** Recorded information **
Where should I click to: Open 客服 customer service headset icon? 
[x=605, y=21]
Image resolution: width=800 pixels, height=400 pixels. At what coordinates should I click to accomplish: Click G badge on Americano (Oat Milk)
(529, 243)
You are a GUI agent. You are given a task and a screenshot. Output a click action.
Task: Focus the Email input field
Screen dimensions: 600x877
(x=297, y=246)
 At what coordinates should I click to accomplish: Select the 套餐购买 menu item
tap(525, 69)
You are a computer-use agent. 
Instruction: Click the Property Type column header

--

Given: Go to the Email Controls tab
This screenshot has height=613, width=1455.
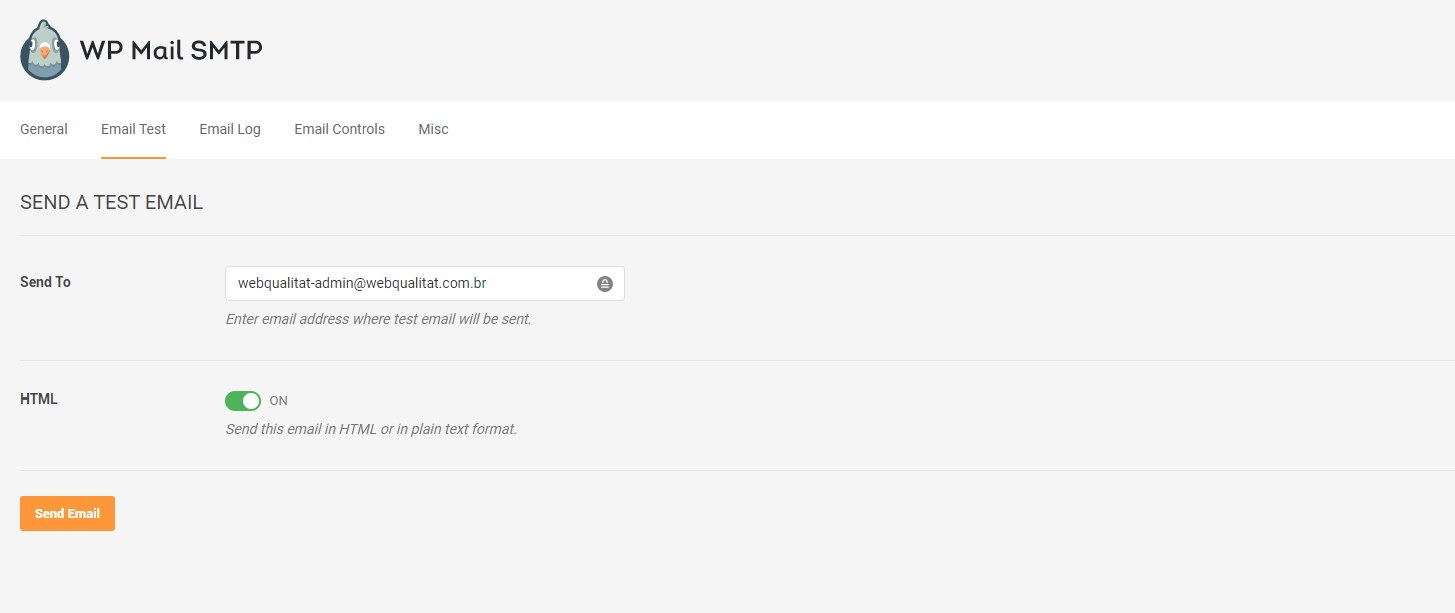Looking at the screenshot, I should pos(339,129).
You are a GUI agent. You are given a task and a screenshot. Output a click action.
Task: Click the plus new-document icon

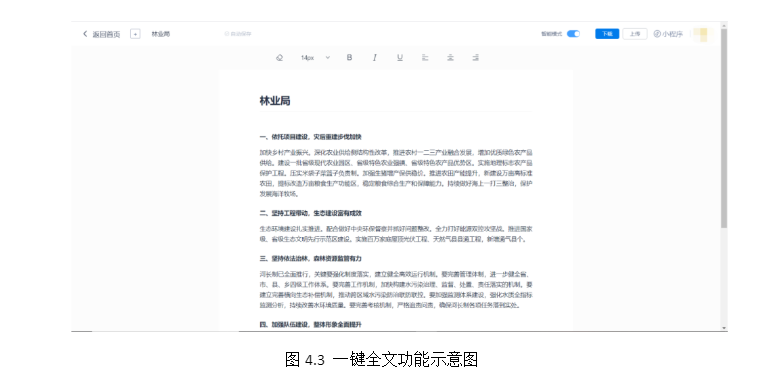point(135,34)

---

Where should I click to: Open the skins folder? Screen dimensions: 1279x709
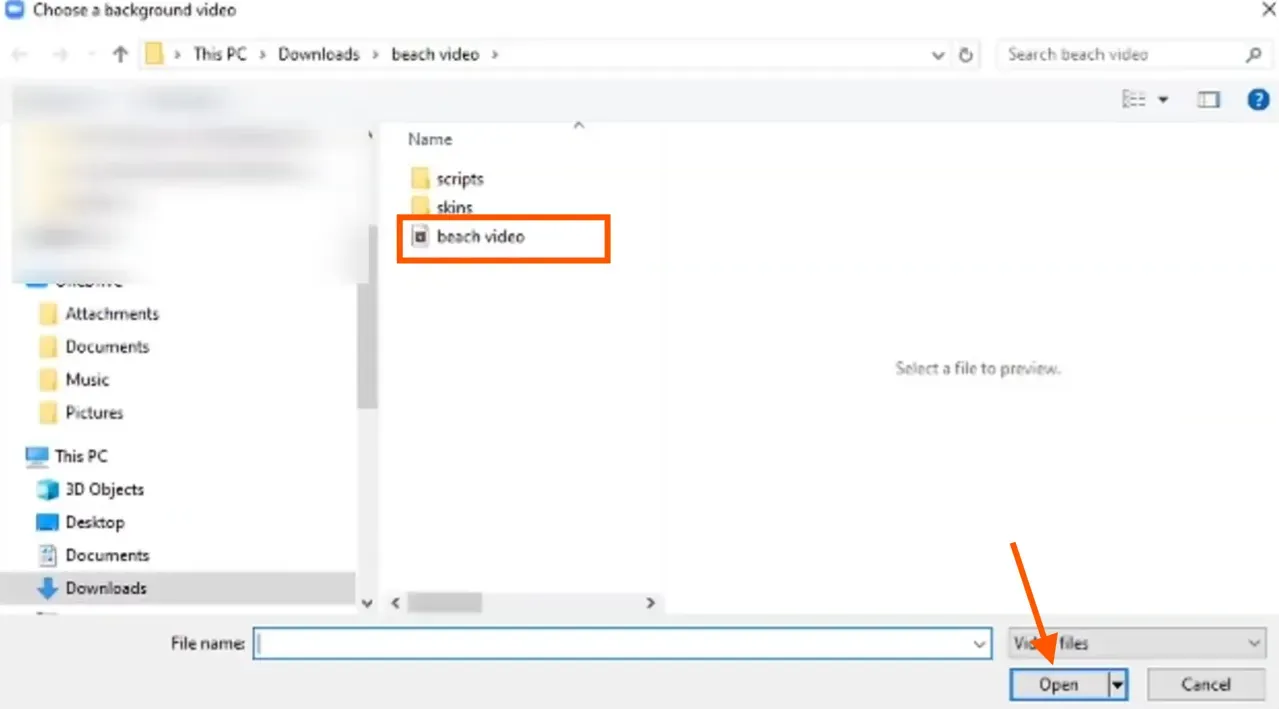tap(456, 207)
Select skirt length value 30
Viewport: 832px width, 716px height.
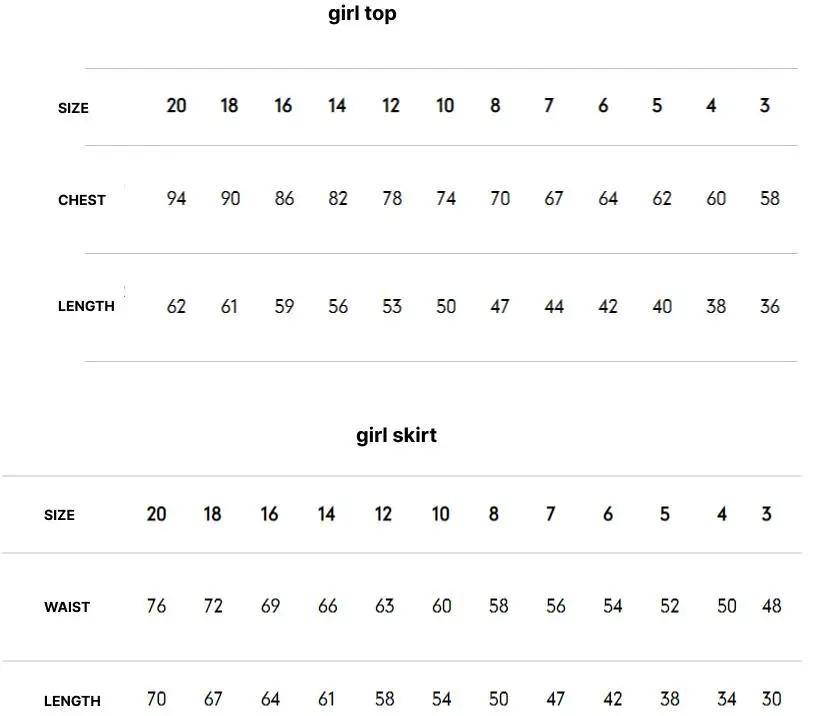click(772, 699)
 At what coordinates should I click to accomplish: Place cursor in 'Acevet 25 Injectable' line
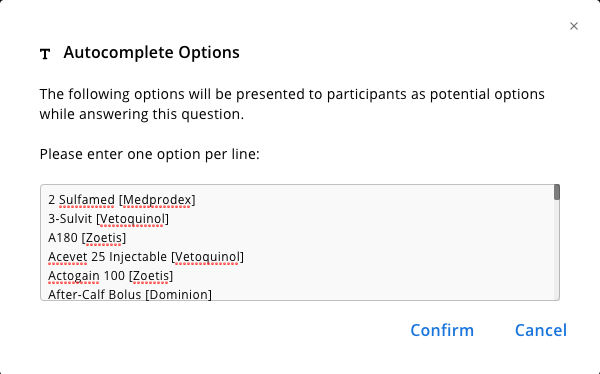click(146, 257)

** Task goal **
Using only the entries above, output the line with "Task: Focus the Email input field", the line with "Instruction: Click the", and all lines between them, exactly as they stand.

** Result for this exercise **
Task: Focus the Email input field
Screen dimensions: 600x877
(x=297, y=246)
 At what coordinates should I click to accomplish: Select the 套餐购买 menu item
tap(525, 69)
You are a computer-use agent. 
Instruction: Click the Property Type column header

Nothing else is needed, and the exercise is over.